# RECORDED INFORMATION

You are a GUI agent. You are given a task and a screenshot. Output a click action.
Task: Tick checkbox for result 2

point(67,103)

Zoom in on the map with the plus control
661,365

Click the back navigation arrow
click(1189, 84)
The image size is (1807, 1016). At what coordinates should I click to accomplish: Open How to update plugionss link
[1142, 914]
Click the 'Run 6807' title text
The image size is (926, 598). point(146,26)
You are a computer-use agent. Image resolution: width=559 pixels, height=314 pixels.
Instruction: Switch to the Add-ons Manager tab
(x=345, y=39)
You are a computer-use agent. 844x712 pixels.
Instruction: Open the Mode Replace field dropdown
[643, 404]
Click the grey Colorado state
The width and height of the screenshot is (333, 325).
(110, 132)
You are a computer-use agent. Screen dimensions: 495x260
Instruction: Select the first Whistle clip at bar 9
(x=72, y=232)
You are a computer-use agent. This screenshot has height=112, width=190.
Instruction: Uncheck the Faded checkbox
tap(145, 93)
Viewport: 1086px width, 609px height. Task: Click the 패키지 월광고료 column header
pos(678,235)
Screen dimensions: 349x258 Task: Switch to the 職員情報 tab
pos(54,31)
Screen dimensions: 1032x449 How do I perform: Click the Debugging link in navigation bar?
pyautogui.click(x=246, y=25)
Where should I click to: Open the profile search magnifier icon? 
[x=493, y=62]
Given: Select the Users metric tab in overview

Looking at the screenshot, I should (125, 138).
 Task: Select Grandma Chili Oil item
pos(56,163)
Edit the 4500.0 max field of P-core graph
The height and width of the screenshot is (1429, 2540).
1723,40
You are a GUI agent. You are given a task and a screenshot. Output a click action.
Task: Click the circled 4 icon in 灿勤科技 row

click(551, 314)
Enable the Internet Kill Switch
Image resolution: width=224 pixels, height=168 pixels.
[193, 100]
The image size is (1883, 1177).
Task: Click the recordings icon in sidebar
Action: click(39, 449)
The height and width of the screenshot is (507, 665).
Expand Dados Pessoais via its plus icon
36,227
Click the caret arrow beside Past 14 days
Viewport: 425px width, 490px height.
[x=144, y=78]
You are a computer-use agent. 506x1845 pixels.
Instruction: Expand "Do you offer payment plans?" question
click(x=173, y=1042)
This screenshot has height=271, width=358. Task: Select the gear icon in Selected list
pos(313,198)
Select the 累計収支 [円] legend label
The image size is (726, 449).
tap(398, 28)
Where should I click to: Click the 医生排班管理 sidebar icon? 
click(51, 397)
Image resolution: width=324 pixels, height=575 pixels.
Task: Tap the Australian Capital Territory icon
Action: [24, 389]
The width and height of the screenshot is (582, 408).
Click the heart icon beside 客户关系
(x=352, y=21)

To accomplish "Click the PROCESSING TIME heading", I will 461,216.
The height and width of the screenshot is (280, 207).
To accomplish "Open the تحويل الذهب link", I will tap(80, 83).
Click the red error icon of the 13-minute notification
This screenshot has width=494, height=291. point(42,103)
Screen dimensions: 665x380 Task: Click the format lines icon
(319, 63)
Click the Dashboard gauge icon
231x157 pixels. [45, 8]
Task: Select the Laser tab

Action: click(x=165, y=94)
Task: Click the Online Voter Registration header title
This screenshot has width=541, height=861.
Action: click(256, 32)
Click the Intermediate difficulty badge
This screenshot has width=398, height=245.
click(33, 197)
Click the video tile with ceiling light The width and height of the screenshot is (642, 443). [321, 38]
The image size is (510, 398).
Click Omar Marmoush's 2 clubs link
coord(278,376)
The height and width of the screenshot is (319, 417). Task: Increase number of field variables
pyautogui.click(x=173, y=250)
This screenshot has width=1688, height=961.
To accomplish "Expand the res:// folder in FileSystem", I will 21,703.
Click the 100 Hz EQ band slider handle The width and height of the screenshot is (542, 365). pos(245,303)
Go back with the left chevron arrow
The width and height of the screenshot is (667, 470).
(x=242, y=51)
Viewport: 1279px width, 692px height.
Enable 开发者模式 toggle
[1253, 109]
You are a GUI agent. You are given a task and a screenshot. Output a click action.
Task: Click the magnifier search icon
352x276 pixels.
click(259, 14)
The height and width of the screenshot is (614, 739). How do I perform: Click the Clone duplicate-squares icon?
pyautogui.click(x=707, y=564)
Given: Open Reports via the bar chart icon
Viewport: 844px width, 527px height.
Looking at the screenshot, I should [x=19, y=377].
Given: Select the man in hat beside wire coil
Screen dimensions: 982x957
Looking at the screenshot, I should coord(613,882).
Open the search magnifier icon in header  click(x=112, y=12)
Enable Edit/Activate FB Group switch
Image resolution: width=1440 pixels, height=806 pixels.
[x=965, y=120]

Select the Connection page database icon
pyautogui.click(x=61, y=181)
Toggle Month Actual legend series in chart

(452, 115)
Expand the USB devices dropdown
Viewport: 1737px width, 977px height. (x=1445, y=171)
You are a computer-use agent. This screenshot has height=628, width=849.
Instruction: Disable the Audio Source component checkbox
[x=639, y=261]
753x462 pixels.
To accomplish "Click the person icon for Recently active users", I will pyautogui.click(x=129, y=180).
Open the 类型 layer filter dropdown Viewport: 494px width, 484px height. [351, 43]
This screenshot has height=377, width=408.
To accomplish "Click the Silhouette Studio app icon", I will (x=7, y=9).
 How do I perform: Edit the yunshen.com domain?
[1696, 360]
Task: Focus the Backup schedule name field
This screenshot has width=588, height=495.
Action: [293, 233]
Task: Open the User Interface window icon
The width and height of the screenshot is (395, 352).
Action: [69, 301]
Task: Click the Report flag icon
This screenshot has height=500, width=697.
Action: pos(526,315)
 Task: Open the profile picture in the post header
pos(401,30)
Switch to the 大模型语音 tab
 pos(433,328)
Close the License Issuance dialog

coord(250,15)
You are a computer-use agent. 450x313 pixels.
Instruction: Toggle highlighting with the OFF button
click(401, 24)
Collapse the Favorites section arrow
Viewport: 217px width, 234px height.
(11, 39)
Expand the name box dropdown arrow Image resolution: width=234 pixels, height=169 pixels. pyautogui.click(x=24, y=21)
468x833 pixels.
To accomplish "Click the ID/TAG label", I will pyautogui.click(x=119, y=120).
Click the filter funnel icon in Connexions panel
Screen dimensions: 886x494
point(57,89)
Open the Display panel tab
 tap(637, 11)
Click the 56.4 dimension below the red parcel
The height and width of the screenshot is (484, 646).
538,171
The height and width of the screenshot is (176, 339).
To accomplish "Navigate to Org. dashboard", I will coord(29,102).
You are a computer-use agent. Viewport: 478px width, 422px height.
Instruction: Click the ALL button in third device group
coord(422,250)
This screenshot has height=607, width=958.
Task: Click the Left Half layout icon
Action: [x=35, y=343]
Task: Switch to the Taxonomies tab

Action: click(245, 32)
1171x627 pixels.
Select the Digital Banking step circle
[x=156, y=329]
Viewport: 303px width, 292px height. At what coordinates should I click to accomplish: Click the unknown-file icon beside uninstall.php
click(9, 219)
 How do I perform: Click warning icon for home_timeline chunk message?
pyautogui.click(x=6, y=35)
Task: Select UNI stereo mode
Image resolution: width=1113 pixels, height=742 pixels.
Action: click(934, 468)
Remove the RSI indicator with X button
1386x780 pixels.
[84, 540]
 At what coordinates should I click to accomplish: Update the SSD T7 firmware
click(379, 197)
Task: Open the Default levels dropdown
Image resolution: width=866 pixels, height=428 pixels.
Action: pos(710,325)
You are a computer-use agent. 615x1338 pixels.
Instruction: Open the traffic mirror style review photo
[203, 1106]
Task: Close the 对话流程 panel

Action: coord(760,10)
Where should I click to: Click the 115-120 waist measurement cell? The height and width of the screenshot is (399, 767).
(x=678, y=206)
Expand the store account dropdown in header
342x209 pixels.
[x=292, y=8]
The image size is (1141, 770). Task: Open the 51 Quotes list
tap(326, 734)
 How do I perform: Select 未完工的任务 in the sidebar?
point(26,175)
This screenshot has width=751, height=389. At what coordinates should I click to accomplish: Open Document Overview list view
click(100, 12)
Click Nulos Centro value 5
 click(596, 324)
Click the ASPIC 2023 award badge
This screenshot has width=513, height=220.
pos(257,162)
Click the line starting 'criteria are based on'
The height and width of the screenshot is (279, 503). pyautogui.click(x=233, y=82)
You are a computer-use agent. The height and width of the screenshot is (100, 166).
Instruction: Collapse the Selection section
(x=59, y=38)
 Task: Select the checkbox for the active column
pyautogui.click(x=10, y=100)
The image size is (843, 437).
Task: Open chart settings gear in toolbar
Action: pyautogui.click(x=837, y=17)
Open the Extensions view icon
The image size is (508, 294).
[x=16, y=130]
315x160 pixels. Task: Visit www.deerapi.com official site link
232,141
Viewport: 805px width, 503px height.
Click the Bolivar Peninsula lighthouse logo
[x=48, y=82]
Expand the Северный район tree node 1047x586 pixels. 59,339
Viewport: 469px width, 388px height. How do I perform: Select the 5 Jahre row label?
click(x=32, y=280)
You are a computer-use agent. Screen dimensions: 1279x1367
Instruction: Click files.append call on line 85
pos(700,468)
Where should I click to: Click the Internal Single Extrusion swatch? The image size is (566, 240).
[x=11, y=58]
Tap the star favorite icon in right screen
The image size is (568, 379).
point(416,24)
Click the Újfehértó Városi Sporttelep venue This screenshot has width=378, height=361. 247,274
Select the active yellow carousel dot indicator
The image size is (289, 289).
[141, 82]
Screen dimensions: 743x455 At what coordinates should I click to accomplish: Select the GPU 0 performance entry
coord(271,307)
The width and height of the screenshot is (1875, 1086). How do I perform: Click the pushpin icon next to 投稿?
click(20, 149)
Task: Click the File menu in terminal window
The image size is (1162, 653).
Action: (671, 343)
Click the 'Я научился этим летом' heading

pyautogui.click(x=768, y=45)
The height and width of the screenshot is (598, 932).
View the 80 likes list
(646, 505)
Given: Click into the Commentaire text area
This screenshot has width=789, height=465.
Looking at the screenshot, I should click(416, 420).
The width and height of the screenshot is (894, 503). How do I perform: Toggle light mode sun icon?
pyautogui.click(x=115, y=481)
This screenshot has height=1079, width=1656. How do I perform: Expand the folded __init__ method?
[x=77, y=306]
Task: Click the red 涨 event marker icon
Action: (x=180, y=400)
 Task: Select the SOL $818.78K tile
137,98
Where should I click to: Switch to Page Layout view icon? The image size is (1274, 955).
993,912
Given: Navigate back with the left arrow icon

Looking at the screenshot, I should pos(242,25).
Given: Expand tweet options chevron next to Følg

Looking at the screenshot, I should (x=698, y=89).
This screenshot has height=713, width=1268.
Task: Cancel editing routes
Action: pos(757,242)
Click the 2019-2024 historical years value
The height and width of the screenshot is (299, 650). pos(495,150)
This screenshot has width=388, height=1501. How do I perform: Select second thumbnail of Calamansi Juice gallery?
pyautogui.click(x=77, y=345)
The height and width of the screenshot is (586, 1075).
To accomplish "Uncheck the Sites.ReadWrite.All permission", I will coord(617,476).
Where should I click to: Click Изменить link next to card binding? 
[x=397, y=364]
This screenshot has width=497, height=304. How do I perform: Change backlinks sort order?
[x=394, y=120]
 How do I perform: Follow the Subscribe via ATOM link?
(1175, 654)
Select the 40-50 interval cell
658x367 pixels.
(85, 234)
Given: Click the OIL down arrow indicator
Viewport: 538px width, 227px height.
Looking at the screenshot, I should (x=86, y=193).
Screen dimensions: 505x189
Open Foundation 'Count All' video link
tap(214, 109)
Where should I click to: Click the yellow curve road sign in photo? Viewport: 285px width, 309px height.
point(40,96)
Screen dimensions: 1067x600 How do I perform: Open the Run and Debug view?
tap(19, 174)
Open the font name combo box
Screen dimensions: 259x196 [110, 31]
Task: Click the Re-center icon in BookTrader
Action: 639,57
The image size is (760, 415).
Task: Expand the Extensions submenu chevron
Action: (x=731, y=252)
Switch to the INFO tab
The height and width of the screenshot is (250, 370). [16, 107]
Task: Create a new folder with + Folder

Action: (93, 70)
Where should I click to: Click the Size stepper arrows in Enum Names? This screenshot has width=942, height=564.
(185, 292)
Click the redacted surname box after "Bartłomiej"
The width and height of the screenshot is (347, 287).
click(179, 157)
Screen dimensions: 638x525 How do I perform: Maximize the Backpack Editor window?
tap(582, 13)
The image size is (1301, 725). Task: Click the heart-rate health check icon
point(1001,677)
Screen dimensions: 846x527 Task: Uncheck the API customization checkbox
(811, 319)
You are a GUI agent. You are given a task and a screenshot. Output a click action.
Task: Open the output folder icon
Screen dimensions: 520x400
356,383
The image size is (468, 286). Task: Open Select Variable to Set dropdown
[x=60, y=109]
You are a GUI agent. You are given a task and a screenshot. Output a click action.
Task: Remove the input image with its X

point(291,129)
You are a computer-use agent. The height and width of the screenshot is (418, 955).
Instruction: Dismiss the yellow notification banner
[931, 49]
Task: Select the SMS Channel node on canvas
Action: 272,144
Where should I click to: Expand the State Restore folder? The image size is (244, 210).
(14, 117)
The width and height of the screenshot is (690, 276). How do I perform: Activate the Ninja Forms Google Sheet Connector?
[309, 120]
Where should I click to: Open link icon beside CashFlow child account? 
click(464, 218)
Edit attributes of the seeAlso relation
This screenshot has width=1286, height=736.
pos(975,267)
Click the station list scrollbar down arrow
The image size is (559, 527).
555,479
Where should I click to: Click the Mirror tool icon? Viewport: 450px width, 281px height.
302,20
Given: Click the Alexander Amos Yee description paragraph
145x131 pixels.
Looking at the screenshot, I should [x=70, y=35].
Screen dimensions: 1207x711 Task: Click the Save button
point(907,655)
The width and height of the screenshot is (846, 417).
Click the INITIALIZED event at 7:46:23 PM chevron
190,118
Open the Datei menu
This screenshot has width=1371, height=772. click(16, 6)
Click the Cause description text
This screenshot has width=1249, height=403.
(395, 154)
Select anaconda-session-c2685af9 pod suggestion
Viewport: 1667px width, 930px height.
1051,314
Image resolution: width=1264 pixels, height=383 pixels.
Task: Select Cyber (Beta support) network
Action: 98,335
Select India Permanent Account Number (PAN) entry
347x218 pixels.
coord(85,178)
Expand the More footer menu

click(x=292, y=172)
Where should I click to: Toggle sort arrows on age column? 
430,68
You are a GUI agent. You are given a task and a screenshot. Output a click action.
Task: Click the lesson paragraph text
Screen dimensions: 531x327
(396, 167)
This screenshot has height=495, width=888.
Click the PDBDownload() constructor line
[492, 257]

# STATED PROBLEM
Reproduce the data above verbatim, starting at the line that contains "The height and width of the screenshot is (598, 932)." and ending at the line that contains "pyautogui.click(x=115, y=481)", with both of those lines included.

# EXERCISE RESPONSE
The height and width of the screenshot is (598, 932).
View the 80 likes list
(646, 505)
Given: Click into the Commentaire text area
This screenshot has width=789, height=465.
Looking at the screenshot, I should click(416, 420).
The width and height of the screenshot is (894, 503). How do I perform: Toggle light mode sun icon?
pyautogui.click(x=115, y=481)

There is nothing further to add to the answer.